The skeletal muscle isoform of the ryanodine receptor Ca²⁺-release channel (RyR1) is regulated by Ca²⁺ and CaM (calmodulin). CaM shifts the biphasic Ca²⁺-dependence of RyR1 activation leftward, effectively increasing channel opening at low Ca²⁺ and decreasing channel opening at high Ca²⁺. The conversion of CaM from a RyR1 activator into an inhibitor is due to the binding of Ca²⁺ to CaM; however, which of CaM's four Ca²⁺-binding sites serves as the switch for this conversion is unclear. We engineered a series of mutant CaMs designed to individually increase the Ca²⁺ affinity of each of CaM's EF-hands by increasing the number of acidic residues in Ca²⁺-chelating positions.
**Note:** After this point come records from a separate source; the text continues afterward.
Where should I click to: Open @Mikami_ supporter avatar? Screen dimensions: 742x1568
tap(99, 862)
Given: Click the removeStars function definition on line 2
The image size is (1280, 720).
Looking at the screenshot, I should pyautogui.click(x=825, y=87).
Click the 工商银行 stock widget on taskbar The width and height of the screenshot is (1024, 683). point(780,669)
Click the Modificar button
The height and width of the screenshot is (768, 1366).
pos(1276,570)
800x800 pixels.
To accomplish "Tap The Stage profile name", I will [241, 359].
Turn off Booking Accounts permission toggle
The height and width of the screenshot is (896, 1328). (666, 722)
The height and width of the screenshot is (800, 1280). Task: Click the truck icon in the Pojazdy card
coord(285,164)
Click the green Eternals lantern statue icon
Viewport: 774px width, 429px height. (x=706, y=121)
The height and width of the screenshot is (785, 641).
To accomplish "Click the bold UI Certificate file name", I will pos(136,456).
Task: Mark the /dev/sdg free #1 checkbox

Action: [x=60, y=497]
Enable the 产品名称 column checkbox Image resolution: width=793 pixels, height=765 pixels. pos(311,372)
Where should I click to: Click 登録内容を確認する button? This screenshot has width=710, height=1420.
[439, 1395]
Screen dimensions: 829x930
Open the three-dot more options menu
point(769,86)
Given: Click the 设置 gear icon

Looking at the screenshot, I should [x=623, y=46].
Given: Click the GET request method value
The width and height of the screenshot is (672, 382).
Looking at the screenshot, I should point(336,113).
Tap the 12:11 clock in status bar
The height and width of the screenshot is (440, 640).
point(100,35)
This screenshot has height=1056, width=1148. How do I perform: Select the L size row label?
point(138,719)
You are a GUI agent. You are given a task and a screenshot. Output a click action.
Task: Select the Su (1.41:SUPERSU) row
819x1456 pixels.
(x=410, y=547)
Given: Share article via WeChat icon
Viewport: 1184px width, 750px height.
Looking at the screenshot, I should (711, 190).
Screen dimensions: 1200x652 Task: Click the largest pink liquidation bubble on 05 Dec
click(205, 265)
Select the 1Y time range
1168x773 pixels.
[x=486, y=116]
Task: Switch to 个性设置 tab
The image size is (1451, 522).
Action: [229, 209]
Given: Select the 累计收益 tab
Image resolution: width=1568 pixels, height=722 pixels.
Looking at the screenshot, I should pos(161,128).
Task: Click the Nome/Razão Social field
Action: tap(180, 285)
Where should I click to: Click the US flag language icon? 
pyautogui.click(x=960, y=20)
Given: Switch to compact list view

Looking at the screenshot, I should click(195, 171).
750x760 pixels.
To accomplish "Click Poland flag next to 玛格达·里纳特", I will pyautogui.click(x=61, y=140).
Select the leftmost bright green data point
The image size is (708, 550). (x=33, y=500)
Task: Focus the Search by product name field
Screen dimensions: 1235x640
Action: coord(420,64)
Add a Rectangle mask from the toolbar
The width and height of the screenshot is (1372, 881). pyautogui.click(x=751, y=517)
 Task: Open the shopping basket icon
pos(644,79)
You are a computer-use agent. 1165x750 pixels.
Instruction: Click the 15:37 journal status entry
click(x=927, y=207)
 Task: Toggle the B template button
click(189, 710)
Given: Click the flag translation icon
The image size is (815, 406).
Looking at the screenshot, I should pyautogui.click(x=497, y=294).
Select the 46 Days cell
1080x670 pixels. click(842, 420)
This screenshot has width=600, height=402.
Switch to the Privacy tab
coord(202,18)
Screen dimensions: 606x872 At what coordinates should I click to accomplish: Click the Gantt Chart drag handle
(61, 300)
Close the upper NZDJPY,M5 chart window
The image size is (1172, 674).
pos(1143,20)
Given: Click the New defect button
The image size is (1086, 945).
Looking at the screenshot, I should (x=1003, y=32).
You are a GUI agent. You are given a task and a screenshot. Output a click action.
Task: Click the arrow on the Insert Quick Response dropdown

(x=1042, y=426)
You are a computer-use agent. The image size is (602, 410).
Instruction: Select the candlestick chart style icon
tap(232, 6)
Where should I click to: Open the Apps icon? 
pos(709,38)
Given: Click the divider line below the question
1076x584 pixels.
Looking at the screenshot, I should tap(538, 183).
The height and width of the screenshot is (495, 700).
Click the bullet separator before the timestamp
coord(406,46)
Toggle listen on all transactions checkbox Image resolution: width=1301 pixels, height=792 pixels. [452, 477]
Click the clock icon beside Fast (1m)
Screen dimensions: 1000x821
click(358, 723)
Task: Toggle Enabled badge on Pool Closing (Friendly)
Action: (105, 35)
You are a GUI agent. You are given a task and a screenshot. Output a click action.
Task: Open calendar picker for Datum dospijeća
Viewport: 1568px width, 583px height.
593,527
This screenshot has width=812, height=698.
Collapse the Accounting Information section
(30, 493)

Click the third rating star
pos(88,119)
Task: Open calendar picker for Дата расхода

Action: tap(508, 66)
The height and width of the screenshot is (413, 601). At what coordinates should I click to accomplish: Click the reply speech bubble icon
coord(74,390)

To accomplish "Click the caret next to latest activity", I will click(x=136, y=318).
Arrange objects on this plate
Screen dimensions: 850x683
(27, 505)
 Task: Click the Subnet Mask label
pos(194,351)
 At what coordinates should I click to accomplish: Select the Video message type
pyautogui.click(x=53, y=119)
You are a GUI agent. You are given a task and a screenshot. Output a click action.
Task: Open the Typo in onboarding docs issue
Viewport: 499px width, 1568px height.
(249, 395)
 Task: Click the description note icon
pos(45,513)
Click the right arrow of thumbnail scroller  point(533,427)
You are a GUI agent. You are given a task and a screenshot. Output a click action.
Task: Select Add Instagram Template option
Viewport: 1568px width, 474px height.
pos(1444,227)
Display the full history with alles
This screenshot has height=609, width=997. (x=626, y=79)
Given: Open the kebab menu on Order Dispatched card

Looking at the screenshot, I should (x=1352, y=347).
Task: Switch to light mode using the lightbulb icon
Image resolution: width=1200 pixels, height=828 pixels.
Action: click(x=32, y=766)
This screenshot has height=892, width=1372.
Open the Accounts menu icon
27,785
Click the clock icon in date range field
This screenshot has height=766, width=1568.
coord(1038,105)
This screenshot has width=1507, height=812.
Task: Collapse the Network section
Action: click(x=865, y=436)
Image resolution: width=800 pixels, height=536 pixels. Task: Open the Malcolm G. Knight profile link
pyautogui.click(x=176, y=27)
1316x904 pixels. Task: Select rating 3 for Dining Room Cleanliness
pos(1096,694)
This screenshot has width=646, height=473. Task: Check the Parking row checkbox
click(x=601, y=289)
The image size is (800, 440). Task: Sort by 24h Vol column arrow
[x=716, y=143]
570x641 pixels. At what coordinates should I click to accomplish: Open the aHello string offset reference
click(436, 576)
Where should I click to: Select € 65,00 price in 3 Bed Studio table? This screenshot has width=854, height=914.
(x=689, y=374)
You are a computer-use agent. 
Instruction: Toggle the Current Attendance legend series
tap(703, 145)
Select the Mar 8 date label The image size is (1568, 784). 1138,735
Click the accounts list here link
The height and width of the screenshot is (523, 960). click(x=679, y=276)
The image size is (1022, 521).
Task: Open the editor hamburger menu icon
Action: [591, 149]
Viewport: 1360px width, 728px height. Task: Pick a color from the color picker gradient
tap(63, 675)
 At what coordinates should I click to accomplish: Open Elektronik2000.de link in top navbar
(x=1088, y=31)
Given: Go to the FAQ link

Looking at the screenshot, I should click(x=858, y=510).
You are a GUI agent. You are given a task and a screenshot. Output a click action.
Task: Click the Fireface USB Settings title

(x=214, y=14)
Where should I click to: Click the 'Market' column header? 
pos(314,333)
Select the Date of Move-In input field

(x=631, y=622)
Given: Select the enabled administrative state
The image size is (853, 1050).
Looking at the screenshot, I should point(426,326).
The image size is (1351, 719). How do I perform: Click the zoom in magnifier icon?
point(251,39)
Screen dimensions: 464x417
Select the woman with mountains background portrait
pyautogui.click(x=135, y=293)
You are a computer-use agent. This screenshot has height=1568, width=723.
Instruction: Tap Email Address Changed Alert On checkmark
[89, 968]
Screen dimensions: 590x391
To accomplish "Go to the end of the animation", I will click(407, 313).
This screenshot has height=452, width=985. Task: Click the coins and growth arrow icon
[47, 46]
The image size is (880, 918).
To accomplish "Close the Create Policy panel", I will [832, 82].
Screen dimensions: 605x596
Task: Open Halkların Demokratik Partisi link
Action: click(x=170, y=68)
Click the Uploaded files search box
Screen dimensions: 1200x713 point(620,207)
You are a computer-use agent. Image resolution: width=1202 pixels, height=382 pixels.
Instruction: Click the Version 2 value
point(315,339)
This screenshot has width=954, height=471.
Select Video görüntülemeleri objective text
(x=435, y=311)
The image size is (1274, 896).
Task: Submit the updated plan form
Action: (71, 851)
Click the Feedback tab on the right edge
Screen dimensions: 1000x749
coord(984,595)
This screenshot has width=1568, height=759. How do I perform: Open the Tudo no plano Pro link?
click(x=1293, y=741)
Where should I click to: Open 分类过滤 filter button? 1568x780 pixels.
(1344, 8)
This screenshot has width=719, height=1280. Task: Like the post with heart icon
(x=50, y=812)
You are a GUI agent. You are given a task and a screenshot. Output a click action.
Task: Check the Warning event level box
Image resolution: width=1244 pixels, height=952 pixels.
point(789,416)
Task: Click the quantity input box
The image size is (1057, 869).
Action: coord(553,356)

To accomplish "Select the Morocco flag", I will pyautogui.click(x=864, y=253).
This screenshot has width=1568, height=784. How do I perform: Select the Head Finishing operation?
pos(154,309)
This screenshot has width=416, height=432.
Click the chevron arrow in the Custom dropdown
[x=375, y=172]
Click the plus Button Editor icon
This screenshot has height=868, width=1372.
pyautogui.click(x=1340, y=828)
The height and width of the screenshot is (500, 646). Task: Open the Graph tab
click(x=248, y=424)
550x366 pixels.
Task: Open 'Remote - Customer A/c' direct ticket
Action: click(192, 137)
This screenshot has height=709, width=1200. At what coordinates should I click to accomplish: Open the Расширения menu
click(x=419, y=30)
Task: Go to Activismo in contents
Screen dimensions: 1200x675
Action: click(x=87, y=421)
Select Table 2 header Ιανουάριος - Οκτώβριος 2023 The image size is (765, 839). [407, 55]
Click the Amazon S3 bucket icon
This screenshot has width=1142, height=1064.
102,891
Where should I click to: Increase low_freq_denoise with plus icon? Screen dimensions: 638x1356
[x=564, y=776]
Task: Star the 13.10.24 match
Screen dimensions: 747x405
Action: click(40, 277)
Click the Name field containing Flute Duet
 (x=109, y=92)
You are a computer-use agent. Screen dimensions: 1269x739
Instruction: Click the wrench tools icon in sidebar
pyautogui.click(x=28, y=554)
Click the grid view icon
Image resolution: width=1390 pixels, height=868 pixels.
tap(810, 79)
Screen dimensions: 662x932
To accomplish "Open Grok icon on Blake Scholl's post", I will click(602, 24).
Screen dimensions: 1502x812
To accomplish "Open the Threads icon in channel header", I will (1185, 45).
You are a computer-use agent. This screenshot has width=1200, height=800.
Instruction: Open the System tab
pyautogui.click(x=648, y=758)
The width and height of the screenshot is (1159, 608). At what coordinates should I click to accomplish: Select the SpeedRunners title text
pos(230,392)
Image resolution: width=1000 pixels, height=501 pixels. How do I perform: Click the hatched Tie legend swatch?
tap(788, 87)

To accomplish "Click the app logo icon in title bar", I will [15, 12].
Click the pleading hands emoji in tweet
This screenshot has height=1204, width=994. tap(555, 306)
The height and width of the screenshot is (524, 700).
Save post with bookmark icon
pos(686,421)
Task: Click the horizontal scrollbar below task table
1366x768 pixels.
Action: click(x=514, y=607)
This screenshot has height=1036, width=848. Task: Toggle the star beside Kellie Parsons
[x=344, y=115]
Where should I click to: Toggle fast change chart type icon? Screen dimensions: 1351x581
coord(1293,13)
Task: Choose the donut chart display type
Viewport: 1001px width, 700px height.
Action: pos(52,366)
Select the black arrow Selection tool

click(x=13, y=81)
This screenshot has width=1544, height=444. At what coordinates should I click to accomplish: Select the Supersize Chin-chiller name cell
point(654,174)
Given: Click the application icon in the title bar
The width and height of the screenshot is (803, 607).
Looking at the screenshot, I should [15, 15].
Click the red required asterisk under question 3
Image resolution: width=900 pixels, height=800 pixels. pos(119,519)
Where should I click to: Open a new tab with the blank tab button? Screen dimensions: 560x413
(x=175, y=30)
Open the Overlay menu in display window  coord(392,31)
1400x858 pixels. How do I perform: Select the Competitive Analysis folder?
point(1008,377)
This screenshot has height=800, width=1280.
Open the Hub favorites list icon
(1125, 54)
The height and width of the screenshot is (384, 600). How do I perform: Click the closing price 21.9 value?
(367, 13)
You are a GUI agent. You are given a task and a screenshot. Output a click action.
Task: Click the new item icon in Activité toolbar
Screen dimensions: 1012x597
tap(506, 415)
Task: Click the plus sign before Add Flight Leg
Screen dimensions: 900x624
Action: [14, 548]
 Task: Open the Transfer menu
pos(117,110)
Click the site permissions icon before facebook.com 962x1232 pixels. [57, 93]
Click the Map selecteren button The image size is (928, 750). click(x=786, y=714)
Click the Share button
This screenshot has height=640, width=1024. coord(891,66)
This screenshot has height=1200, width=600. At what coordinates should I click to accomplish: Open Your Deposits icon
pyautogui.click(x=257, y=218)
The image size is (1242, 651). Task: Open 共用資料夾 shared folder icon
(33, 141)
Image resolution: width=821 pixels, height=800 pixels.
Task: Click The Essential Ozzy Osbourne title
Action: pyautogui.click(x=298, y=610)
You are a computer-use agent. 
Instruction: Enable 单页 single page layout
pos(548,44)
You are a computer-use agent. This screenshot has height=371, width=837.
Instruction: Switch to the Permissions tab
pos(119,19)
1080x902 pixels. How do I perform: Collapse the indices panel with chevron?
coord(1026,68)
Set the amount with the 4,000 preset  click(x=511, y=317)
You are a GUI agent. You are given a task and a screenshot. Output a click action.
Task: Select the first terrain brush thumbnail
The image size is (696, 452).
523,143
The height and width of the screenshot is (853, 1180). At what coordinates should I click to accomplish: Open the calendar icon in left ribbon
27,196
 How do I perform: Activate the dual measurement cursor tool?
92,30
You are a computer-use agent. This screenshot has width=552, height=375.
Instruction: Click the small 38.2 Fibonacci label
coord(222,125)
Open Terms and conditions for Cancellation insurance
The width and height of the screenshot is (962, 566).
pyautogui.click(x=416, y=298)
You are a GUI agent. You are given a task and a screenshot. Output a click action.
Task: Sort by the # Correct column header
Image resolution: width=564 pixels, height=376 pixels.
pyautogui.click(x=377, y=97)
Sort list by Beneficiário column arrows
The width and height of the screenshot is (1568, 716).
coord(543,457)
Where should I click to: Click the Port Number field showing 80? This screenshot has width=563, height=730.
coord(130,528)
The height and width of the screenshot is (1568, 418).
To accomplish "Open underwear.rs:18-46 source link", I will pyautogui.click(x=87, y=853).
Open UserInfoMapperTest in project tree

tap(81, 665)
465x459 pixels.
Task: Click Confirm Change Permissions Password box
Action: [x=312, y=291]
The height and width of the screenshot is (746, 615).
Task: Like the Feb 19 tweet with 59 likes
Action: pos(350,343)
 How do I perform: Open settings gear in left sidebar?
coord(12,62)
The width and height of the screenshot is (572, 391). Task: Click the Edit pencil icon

Domain-specific Ca²⁺ affinities of each CaM variant were determined by equilibrium fluorescence titration. Mutations in sites I (T26D) or II (N60D) in CaM's N-terminal domain had little effect on CaM Ca²⁺ affinity and regulation of RyR1. However, the site III mutation N97D increased the Ca²⁺-binding affinity of CaM's C-terminal domain and caused CaM to inhibit RyR1 at a lower Ca²⁺ concentration than wild-type CaM. Conversely, the site IV mutation Q135D decreased the Ca²⁺-binding affinity of CaM's C-terminal domain and caused CaM to inhibit RyR1 at higher Ca²⁺ concentrations. These results support the hypothesis that Ca²⁺ binding to CaM's C-terminal acts as the switch converting CaM from a RyR1 activator into a channel inhibitor. These results indicate further that targeting CaM's Ca²⁺ affinity may be a valid strategy to tune the activation profile of CaM-regulated ion channels.